Prompt:
Transcribe the entries starting with the line that contains "Select the All profiles radio option" and going on through the line that contains "point(165,92)", leaving out the pictures.

Records to use:
○ ○ ○ ○ ○ ○ ○
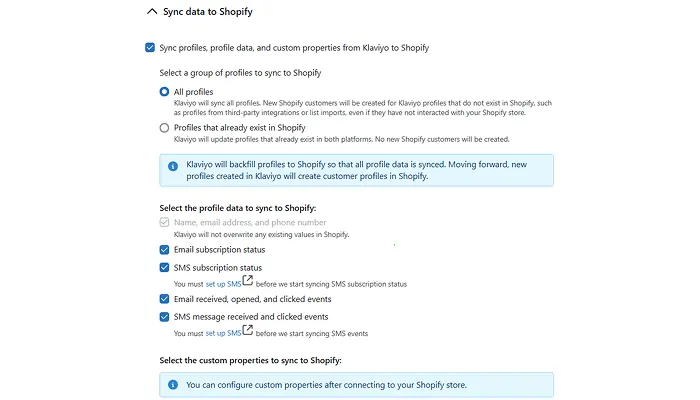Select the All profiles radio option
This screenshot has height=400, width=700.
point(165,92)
○ ○ ○ ○ ○ ○ ○
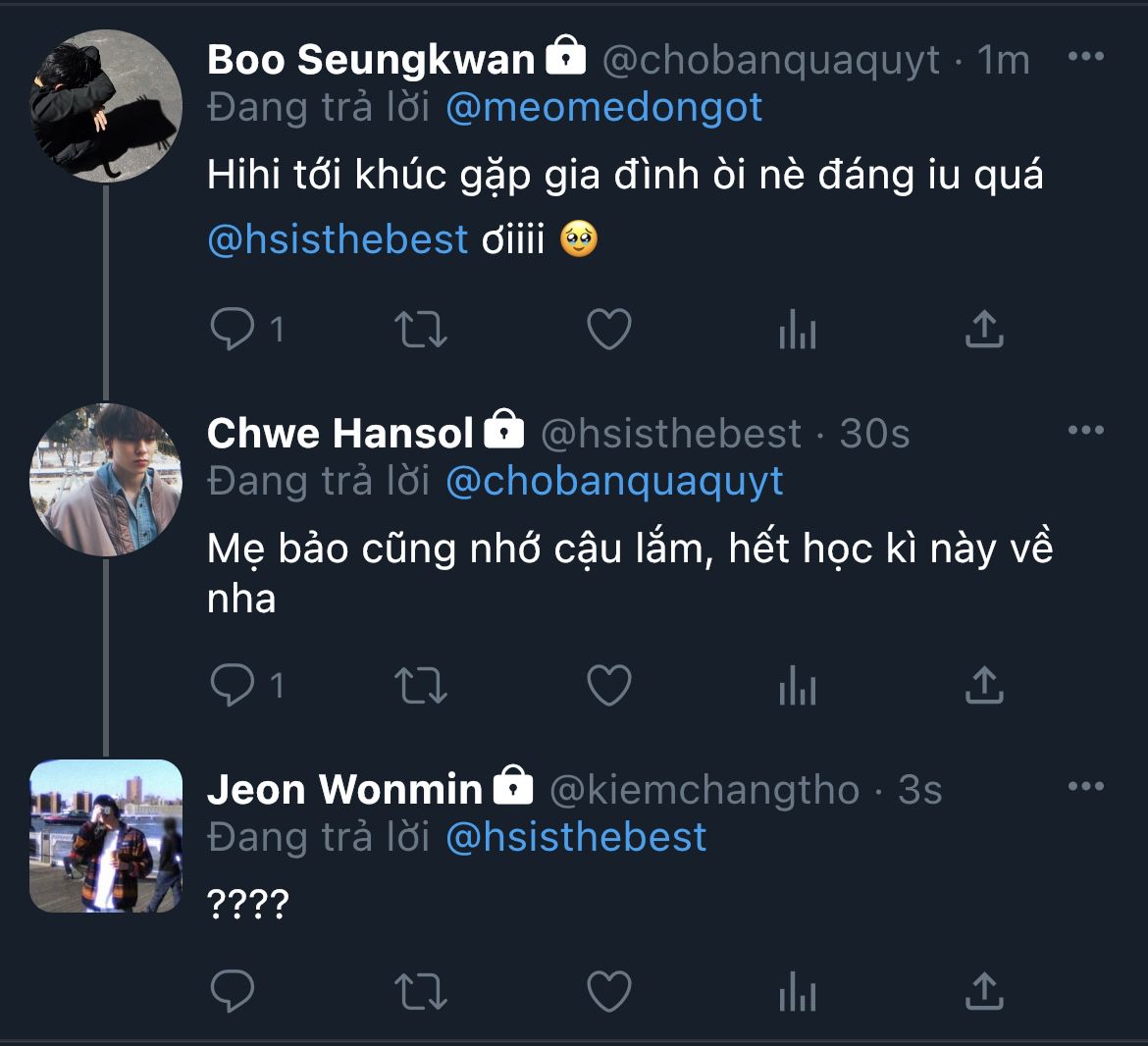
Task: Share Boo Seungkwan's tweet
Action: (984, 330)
○ ○ ○ ○ ○ ○ ○
Expected answer:
Select the All profiles radio option
This screenshot has height=400, width=700.
point(165,92)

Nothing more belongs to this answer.